After an evaluation, GNOME has moved from Bugzilla to GitLab. Learn more about GitLab.
No new issues can be reported in GNOME Bugzilla anymore.
To report an issue in a GNOME project, go to GNOME GitLab.
Do not go to GNOME Gitlab for: Bluefish, Doxygen, GnuCash, GStreamer, java-gnome, LDTP, NetworkManager, Tomboy.
Bug 674446 - g_malloc terminates the program on failure
g_malloc terminates the program on failure
Status: RESOLVED NOTABUG
Product: glib
Classification: Platform
Component: general
unspecified
Other Linux
: Normal critical
: ---
Assigned To: gtkdev
gtkdev
Depends on:
Blocks:
 
 
Reported: 2012-04-20 02:38 UTC by bugdal
Modified: 2014-09-12 20:55 UTC
See Also:
GNOME target: ---
GNOME version: ---



Description bugdal 2012-04-20 02:38:26 UTC
Since all of glib uses g_malloc for allocation, and since all libraries that use glib (including gtk) must directly or indirectly call g_malloc, it is completely impossible to write a safe, robust application using glib or any such library dependent on glib.

I know this was an intentional design, but that does not make it any less of a critical bug.

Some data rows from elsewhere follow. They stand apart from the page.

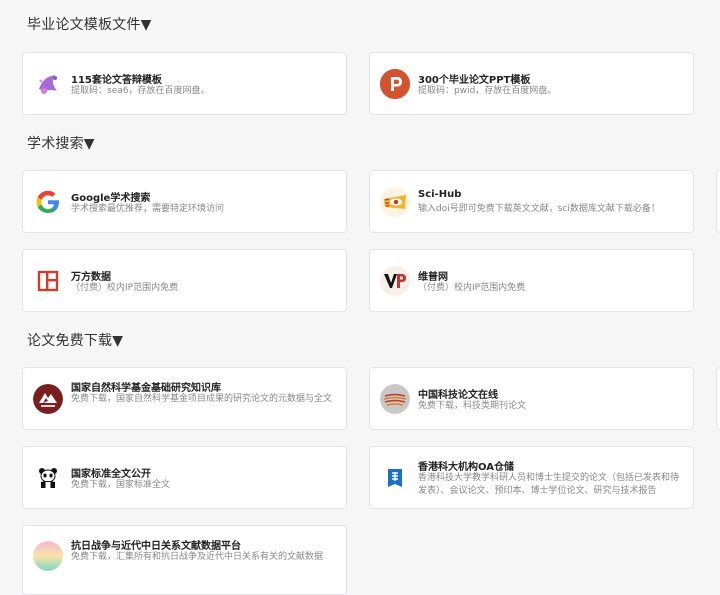 This screenshot has width=720, height=595. What do you see at coordinates (91, 278) in the screenshot?
I see `card-title: 万方数据` at bounding box center [91, 278]. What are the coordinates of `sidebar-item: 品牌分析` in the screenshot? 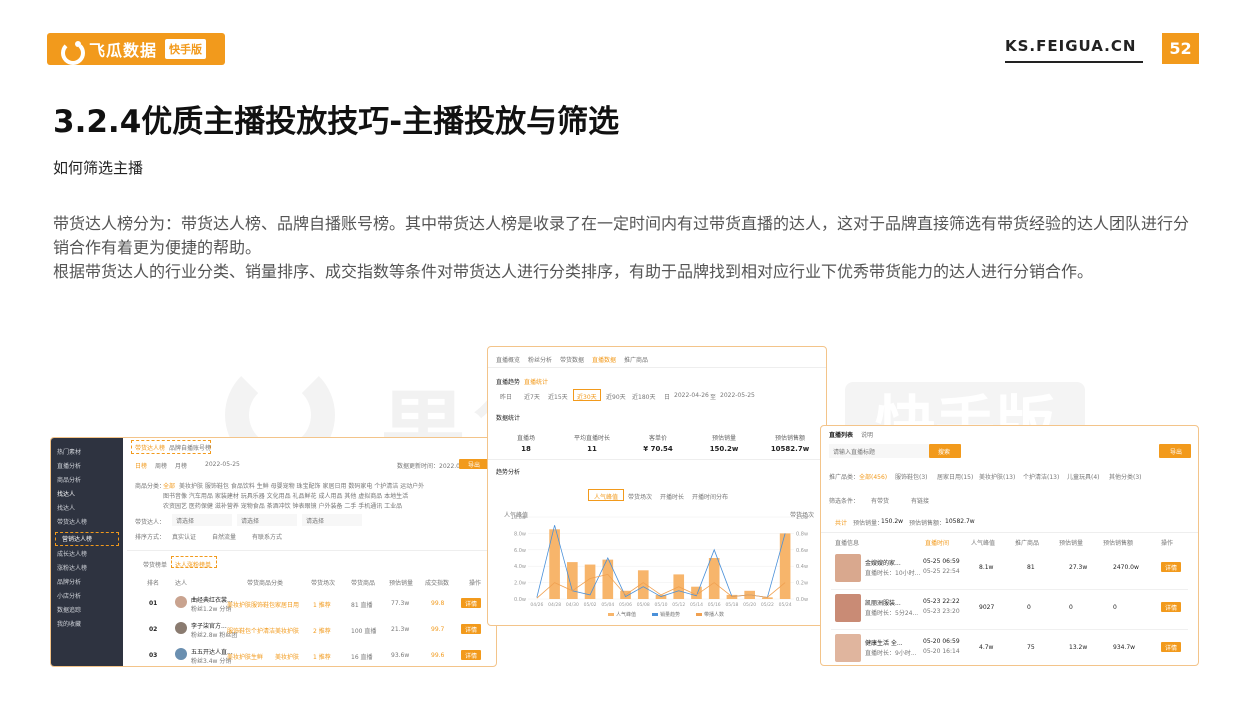 It's located at (87, 583).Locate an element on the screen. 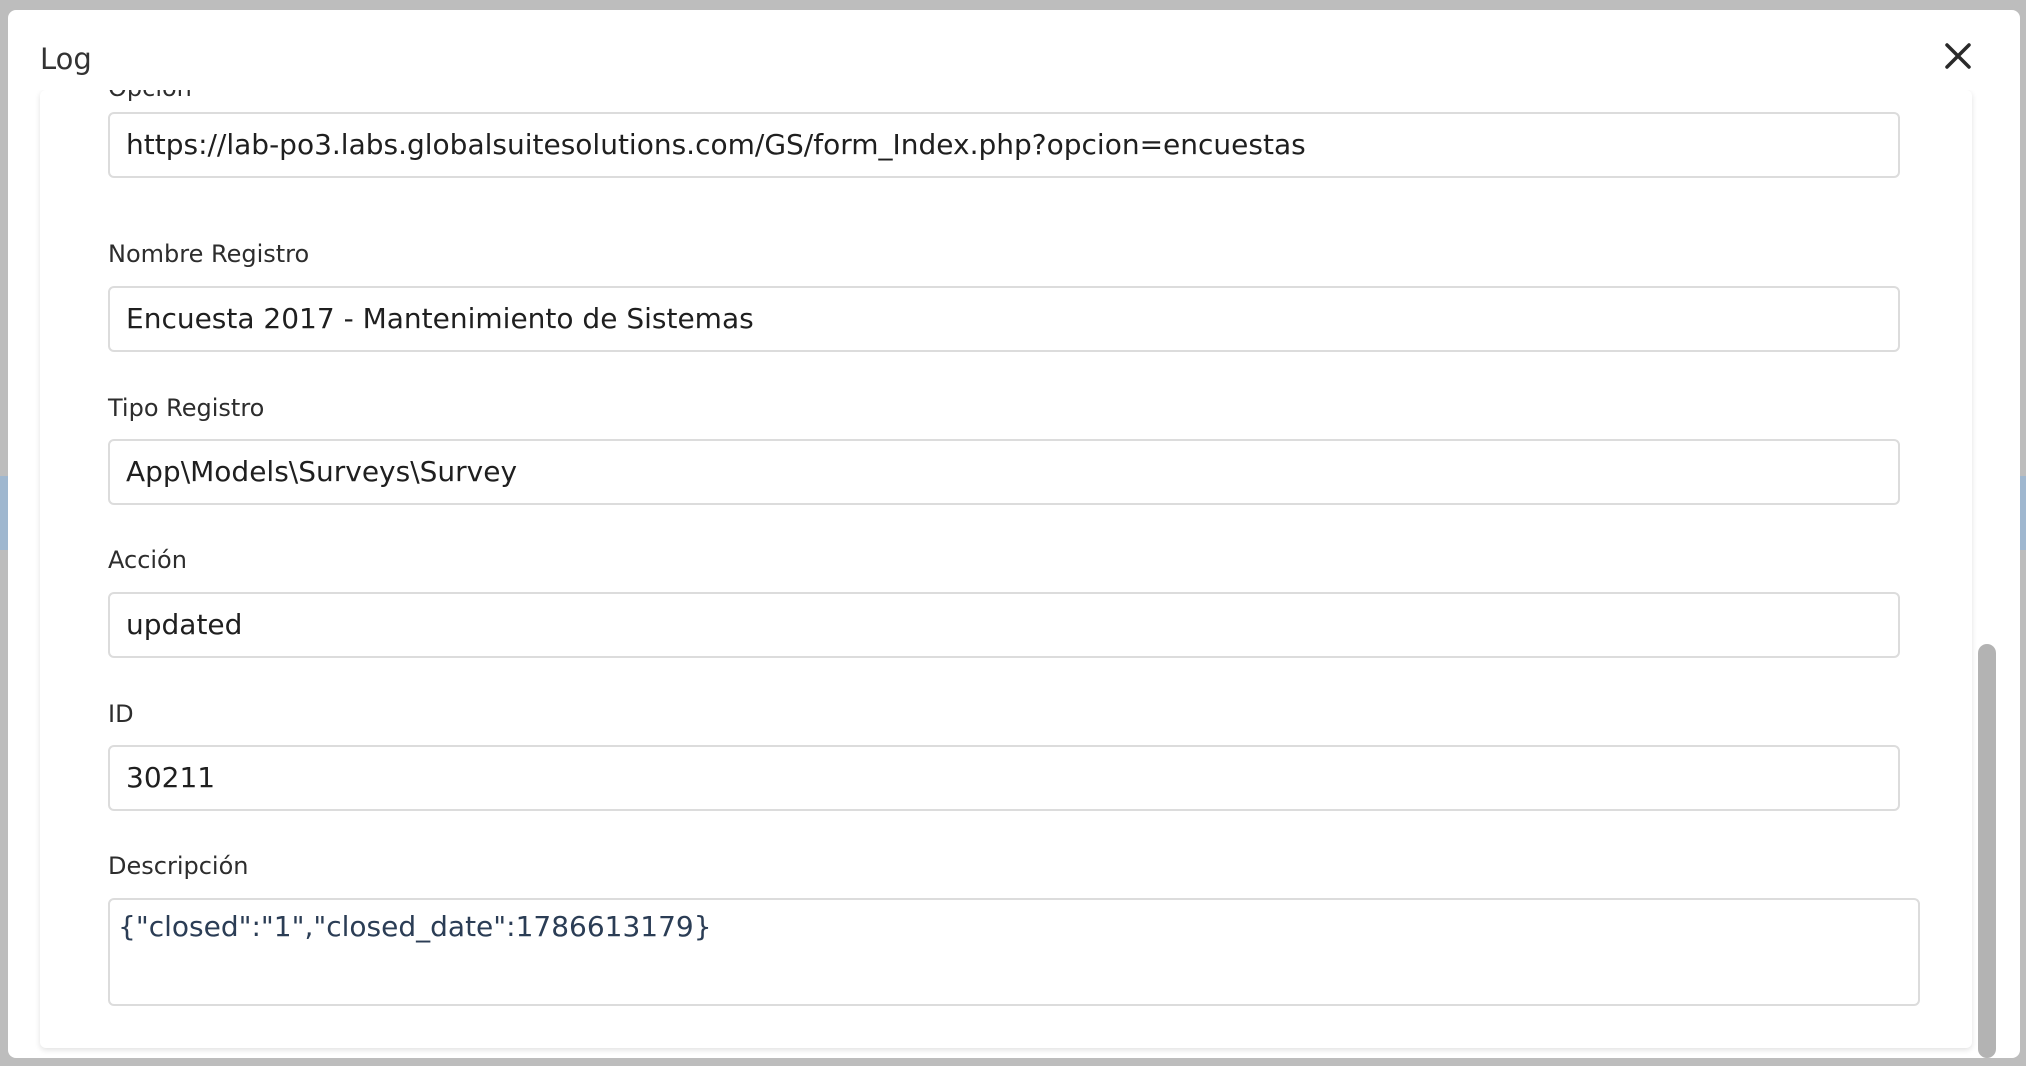 This screenshot has height=1066, width=2026. tipo-registro-field: App\Models\Surveys\Survey is located at coordinates (1004, 472).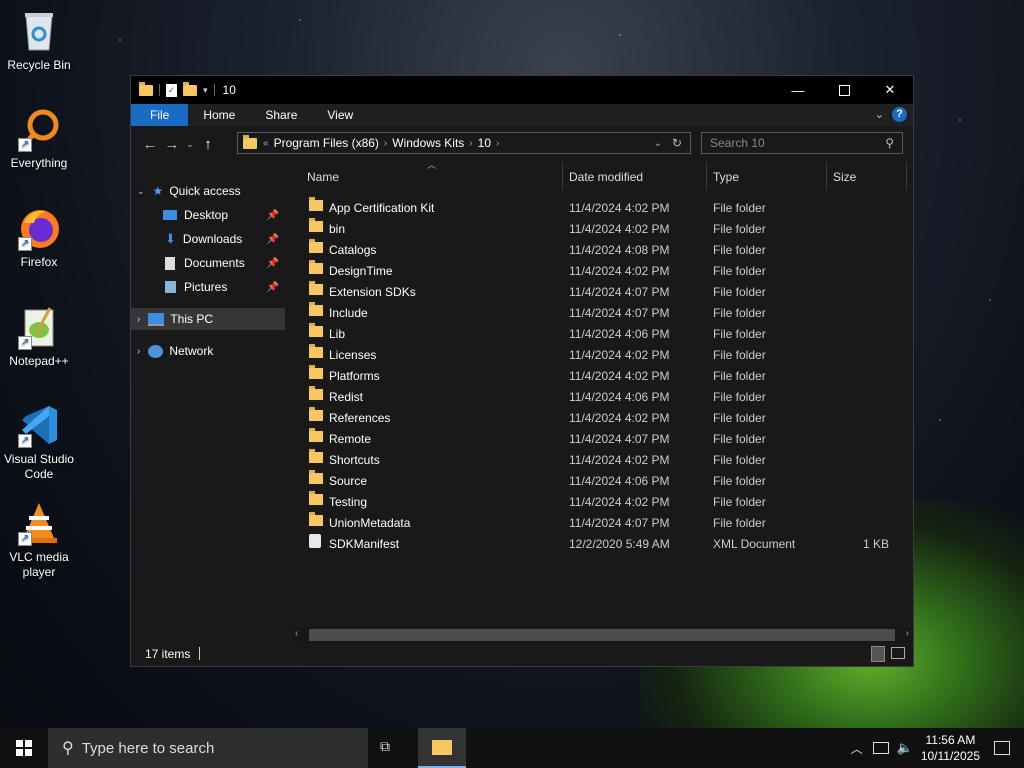  I want to click on network-icon, so click(156, 351).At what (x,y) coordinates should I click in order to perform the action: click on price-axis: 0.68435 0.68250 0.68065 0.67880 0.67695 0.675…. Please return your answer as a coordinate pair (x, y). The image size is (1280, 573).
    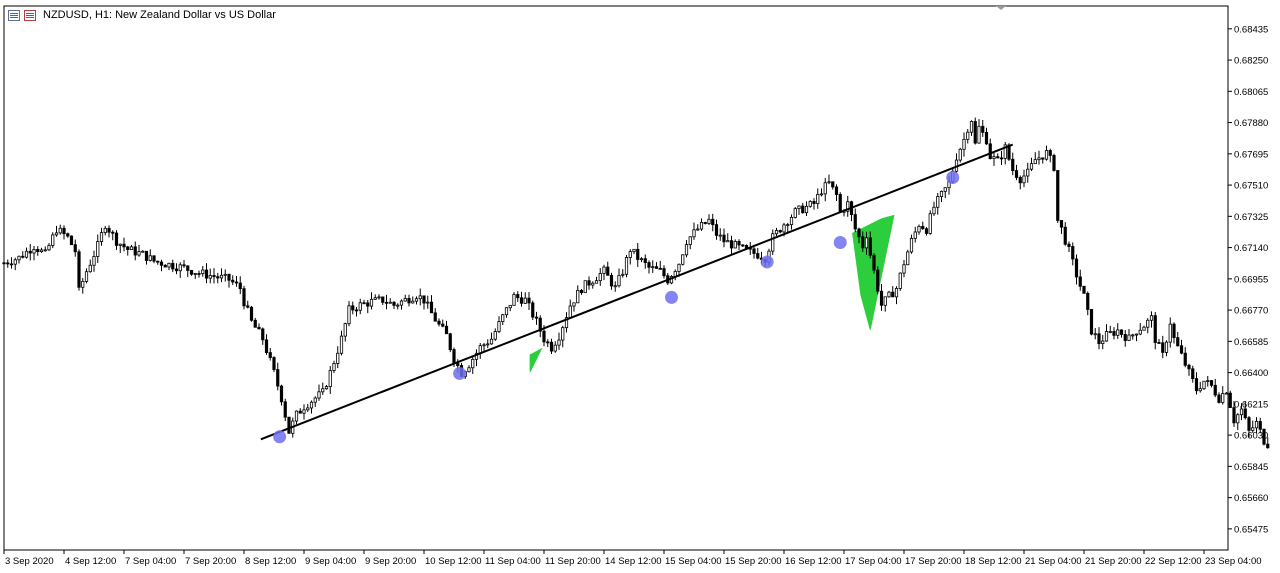
    Looking at the image, I should click on (1248, 280).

Obviously g_malloc cannot be changed, since programs may rely on the fact that it cannot return failure. Instead g_malloc should be deprecated, a replacement function that does not abort on failure should be added in its place, and all internal code in glib and glib-dependent libraries should be fixed to use the replacement function, and to safely handle failure, backing out all partially-completed operations and returning an error to the caller with the program left in a consistent state.
Comment 1 Matthias Clasen 2012-04-20 02:40:46 UTC
You can use g_try_malloc if you want to handle out-of-memory situations. 
GLib and GTK+ do not want to handle those.
Comment 2 bugdal 2012-04-20 02:52:27 UTC
Then that's a major bug. It means it's impossible to write a safe program using glib/gtk. Any moment the library could crash your program and cause it to lose all its data. And since the SIGABRT happens from inside a glib function (the function that called g_malloc), it's possible that any glib data structures that were being manipulated by the function are in an inconsistent state; thus, even though the signal is a synchronous signal rather than an asynchronous signal, it may be unsafe to attempt accessing any glib data structures to emergency-save data stored in them; it's almost certainly unsafe to longjmp out of the signal handler because the object being modified will be left in a partially-modified state.

Perhaps there's one safe approach applications could take: start a new thread every time you need to call glib, hold a robust mutex on the data structures that will be passed to glib functions, and install a SIGABRT handler that simply calls pthread_exit(). This will at least prevent access to data left in a corrupt state (and attempts to access the data will return EOWNERDEAD), but it hardly seems practical...
Comment 3 Allison Karlitskaya (desrt) 2012-04-20 18:38:18 UTC
Handling NULL returns from malloc() will in no way protect you from out-of-memory situations.  Due to the practice of overcommiting to memory allocations in the kernel you are far more likely to see the allocation succeed without backing store and only receive a SIGKILL later when you actually go to write something into that memory.  No amount of checking will save you from that...
Comment 4 bugdal 2012-04-21 05:16:27 UTC
Please spare us the oft-repeated fallacy. Any properly configured system does not overcommit. "Broken systems will break anyway" is not an excuse to write software that breaks on non-broken systems.

In case you're unaware, overcommit on Linux is disabled via:

echo "2" > /proc/sys/vm/overcommit_memory

Moreover, even with overcommit enabled, it's much more likely (on 32-bit machines) that you'll exhaust your ADDRESS SPACE (less than 3GB) before you exhaust physical memory + swap (likely at least 4-8GB and perhaps hundreds of GB). And in the case of address space exhaustion, malloc must return NULL.